It’s not just the bitter French winters that make Etienne Ruhatijuli homesick for his native Rwanda. Nearly four years after arriving in the eastern French town of Dijon as the Catholic priest at the church of Sacré Coeur-Saint Jean Bosco, he says his most wistful moments come during Sunday Mass, when he looks out from the altar and sees only a scattering of gray-haired worshippers in the pews. “At home the churches are packed — it’s dynamic, everyone sings and chants all the time,” he says. “Here the churches are empty. It feels dead.”

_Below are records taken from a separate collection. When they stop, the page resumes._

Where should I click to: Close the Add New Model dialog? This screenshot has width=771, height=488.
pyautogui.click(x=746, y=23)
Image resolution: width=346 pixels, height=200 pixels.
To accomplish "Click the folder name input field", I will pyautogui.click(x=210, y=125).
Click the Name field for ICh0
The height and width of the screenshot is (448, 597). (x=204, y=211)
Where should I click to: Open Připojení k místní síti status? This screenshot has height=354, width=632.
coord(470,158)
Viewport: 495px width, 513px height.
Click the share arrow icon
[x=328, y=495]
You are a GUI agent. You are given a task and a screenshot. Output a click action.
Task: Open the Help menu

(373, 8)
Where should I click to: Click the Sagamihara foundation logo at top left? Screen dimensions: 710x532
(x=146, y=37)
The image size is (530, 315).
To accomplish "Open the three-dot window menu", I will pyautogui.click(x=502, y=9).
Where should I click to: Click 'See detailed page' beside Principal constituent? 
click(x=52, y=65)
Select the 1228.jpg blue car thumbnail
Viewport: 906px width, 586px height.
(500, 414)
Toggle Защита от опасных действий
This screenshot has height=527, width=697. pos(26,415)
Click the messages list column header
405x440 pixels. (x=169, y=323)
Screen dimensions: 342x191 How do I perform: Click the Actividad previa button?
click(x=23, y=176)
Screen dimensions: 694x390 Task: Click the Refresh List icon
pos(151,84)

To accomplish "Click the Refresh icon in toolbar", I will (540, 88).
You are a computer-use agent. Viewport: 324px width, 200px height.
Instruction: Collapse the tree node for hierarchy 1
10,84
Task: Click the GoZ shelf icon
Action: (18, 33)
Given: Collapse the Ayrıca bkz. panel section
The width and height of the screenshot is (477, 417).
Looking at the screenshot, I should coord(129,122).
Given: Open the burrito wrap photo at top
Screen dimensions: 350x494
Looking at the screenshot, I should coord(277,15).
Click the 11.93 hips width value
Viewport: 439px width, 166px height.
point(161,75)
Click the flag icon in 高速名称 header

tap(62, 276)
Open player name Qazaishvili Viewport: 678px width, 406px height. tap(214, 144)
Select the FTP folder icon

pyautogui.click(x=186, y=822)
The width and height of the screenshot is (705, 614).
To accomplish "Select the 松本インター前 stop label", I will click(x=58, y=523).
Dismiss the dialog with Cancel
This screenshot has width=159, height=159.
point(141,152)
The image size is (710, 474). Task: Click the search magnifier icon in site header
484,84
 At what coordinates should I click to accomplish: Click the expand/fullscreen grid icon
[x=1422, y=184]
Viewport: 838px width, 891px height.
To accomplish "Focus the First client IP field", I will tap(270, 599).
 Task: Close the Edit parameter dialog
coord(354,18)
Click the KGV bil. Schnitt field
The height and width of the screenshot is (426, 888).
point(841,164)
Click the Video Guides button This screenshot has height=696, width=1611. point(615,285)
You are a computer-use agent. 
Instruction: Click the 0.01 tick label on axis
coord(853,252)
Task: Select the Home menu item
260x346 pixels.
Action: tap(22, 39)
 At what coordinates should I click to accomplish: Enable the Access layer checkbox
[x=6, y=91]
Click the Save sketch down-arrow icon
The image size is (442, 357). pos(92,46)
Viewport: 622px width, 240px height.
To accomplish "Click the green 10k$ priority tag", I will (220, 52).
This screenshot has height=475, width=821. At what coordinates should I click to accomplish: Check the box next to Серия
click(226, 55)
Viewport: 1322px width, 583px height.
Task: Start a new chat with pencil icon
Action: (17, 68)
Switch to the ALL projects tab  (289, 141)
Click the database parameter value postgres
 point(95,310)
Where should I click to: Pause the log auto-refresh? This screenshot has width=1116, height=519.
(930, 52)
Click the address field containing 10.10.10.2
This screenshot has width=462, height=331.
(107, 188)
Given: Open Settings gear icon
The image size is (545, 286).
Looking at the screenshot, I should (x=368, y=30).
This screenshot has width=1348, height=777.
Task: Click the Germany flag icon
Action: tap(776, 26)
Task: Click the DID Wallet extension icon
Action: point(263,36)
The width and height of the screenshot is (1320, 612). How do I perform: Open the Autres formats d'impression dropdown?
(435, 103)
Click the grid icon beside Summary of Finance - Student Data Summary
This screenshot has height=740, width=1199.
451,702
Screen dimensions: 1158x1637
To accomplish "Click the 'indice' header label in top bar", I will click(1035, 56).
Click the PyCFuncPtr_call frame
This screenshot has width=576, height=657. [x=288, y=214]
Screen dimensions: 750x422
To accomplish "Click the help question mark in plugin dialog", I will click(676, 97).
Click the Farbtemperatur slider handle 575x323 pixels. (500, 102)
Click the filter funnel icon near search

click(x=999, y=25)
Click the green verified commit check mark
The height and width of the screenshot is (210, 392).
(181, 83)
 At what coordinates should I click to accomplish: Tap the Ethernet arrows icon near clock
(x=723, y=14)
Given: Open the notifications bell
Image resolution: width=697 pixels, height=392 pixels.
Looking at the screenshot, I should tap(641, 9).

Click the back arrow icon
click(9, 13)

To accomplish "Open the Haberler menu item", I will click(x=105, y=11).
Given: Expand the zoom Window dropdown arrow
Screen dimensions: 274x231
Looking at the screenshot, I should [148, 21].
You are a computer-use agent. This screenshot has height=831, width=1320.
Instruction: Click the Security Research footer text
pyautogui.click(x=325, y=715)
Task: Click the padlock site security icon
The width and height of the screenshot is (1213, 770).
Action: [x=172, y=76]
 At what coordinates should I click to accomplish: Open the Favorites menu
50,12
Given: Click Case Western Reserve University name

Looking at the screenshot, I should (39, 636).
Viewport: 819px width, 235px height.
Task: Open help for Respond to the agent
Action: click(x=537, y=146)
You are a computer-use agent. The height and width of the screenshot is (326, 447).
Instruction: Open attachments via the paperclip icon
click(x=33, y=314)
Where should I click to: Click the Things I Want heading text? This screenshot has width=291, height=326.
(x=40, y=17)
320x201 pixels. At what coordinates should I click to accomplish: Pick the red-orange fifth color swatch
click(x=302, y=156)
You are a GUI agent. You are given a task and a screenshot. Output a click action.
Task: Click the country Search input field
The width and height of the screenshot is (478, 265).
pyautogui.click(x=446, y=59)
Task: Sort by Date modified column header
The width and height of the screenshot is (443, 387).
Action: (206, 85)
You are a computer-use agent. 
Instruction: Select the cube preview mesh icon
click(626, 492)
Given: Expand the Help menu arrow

These days, breathing life into France’s dominant religion has become an urgent problem for the country’s clergy, who fear they are becoming an endangered species. Last year, around 90 priests are believed to have been ordained in France, a sharp drop from even a decade ago, when there were 112. Alarmed, the Bishops Conference of France’s National Vocations Services did what any struggling enterprise might in a tough market: it launched an advertising campaign. The public-relations blitz targeted young men about to graduate from high school or university, many of whom face bleak job opportunities. During April and May, the church distributed 70,000 postcards to bars, cinemas and restaurants across France, featuring fashionable young men wearing lapel pins that read (in English, the ultimate sign of hipness in France), “Jesus is my boss.” It also launched a Facebook page called “Why not me?” suggesting that the priesthood was a job for ordinary people, despite its extraordinary requirements that applicants be men who are prepared to forego sex and marriage. “People think of priests as being outside society,” says advertising executive Frédéric Fonfroide de Lafon, who created the campaign. “My biggest challenge was conveying the message that the church is modern and for everyone.”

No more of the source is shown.